(EXERCISE PROMPT) Reproduce word for word the lines from the beginning of the entries to the line with "Image resolution: width=1201", both included, but none of the pictures.

(Excerpts from a dataset)
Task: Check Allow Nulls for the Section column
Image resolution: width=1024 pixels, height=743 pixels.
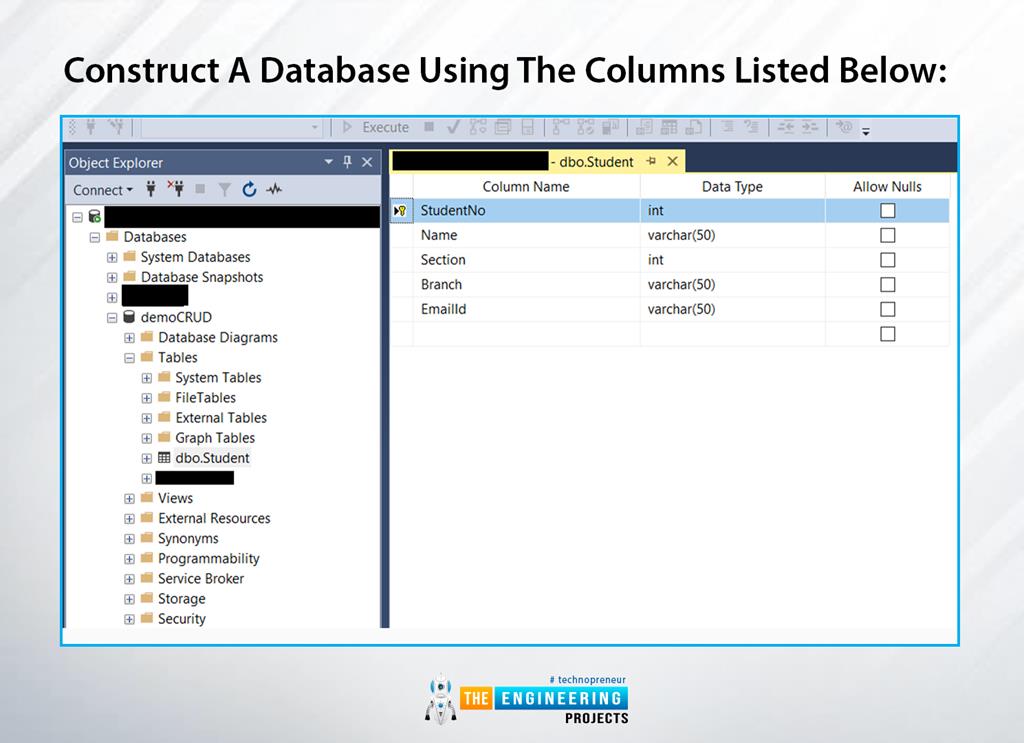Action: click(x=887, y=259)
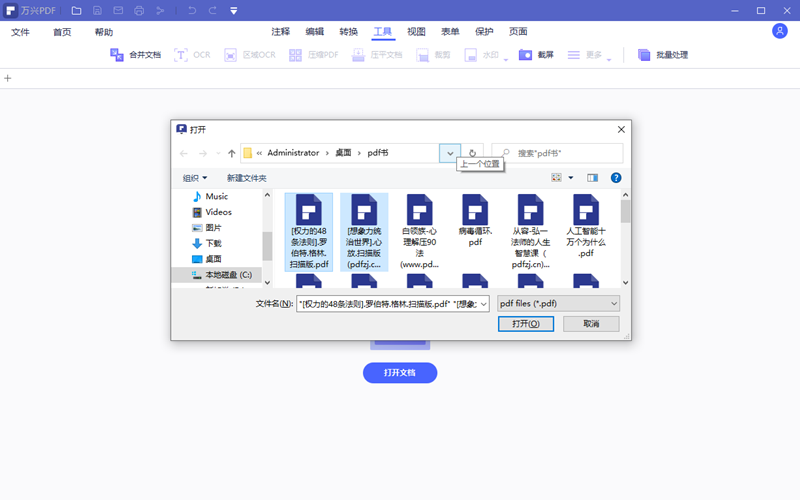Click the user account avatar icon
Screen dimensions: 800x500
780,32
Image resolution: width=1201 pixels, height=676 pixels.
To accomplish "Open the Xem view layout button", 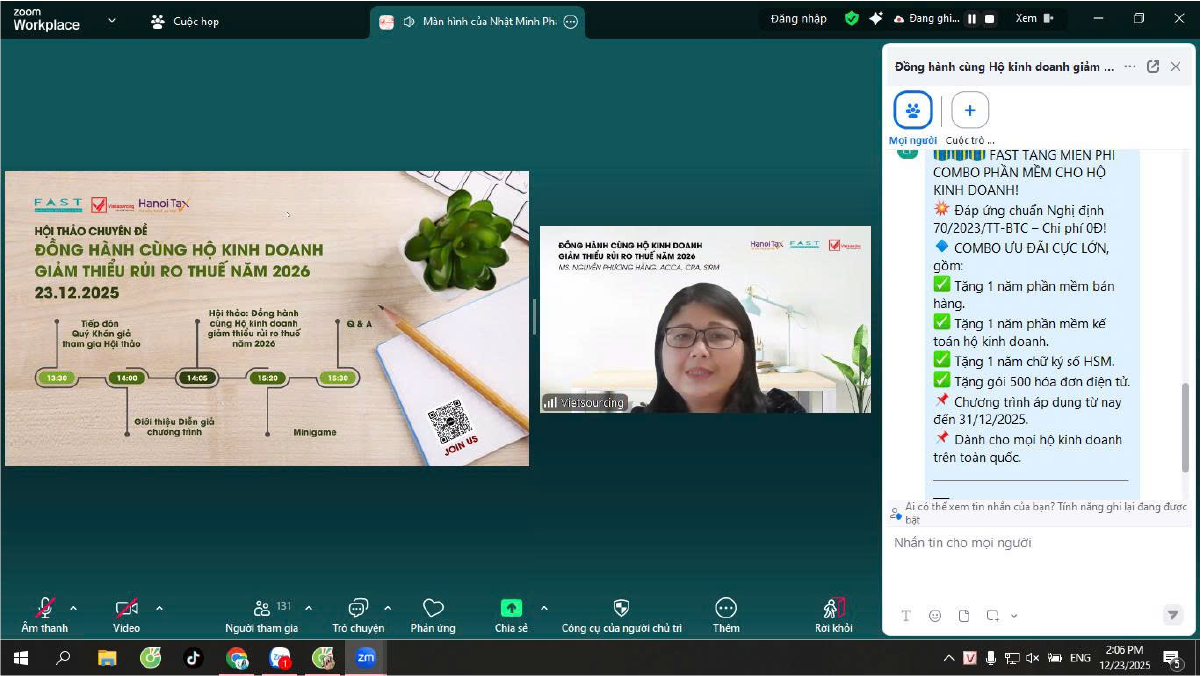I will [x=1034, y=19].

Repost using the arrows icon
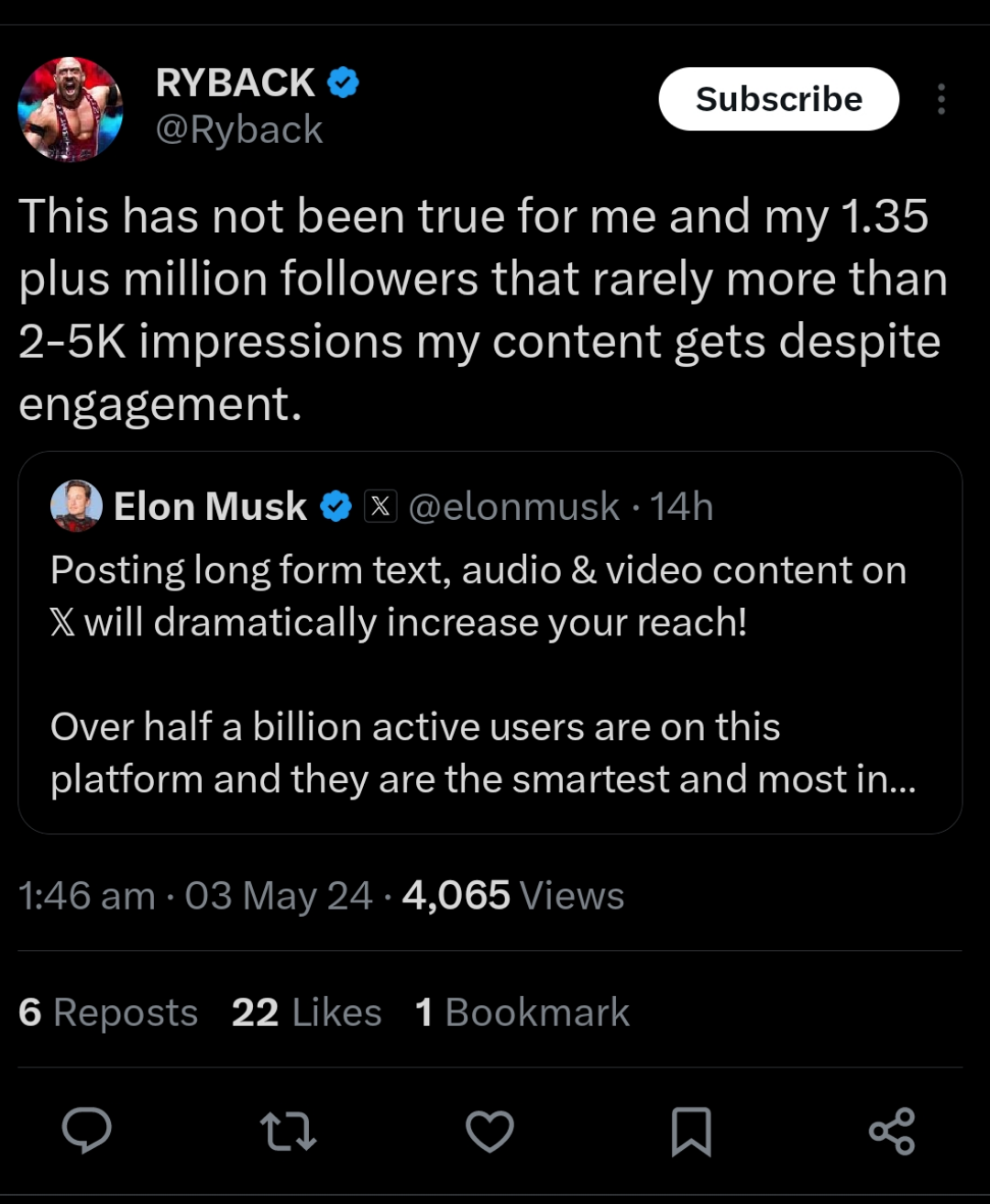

(THE ANSWER)
Task: Check Allow Nulls for the Section column
Image resolution: width=1024 pixels, height=743 pixels.
Action: click(x=887, y=259)
Click the user account avatar icon
Screen dimensions: 800x500
780,32
Image resolution: width=1201 pixels, height=676 pixels.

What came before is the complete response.